## Problem requirements
Print the records below verbatim, line for line, with nothing changed.

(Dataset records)
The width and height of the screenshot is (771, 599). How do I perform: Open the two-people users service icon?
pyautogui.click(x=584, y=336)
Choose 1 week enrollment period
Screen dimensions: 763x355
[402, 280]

## Exercise solution
The width and height of the screenshot is (771, 599). How do I perform: Open the two-people users service icon?
pyautogui.click(x=584, y=336)
Choose 1 week enrollment period
Screen dimensions: 763x355
[402, 280]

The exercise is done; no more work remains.